Moving averages are another tool used by futures traders to profit, mostly with the day trading method rather than a scalp trading methodology. Many market players only use the 9 and 18 day moving averages however time frames are entirely up to the individual trader.
Although moving averages are lagging indicators they are excellent for determining the market environment and making sure you are on the right side of the trade. Some traders will use the 9 and 18 day moving average to enter the market in the morning when market direction is determined in some cases, and ride the trade all day until close, profiting handsomely.
Price extremes very often send short term traders into a frenzy when indicators reveal futures contracts are reaching overbought/oversold territory. The New York Tick is one such indicator. When showing plus or minus 1000, the market is said to be in severely overbought or oversold territory and a reversal is likely.
The TRIN is also another indicator used by traders to determine the mood of the market. When the TRIN has a reading of 1.0 or above, the market is generally moving down. With a reading below 1.0, the bulls are usually in control of the market.
RSI (Relative Strength Indicator)
The Relative Strength Indicator is another indicator very popular method for determining emini signals. With a range of 0 to 100, oversold conditions are present when the indicator is nearing zero on the RSI and overbought conditions exist when the indicator is nearing the 100 mark. Many traders use the RSI in conjunction with Japanese candlestick charts and moving averages.
The Stochastic is also used by traders to determine oversold and overbought conditions and like the RSI, is has a range of zero to one hundred. Oversold conditions are implied to exist when the Stochastic is nearing or goes below 30. Overbought conditions exist when the Stochastic is nearing or reaches 70. Just like the RSI, the Stochastic is used by index futures traders along with charting software, usually found at the bottom of the chart screen.

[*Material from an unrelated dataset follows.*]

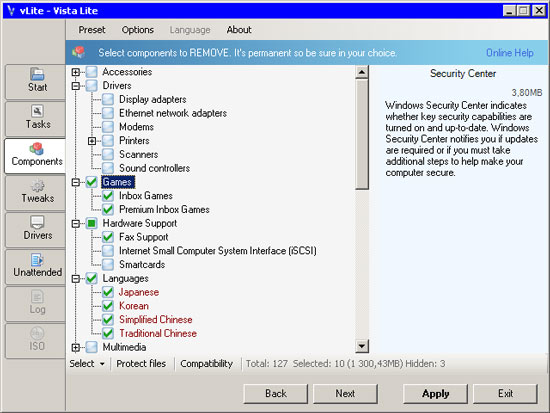Expand the Printers tree node
Image resolution: width=550 pixels, height=413 pixels.
(92, 141)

Overbought and oversold indicators can help determine market direction and possible reversals, but are better when used with other indicators rather than being used alone to determine signals on entry and exit.
Japanese Candlestick Charts
Candlestick charts have long been the choice of many traders as well as traders across all financial markets. Developed by a rice trader in the 17th century to predict rice prices, modern traders have incorporated them into many popular trading systems.
Easy to read with clearly define opening, high, low and closing levels, candlestick charts can be used across all time frames. Very popular with scalping traders, candlestick charts can be set to a one minute setting to follow even the smallest time frame. Although all traders do not employ candlestick charts, most traders would equate not using candlestick charts to driving a car blindfolded.
These are just a few of the tools utilized by successful index future traders to interpret market conditions and alert them to possible trade setups or when to exit the market. However, an trading system is a must to be successful, not only in the futures market but in any financial market.
Index futures traders live in a fluid and volatile environment where market noise is a constant. Learning to read signals for order entry and exit is part art and part science and is something that is learned only by experience and by implementing a proven trading system.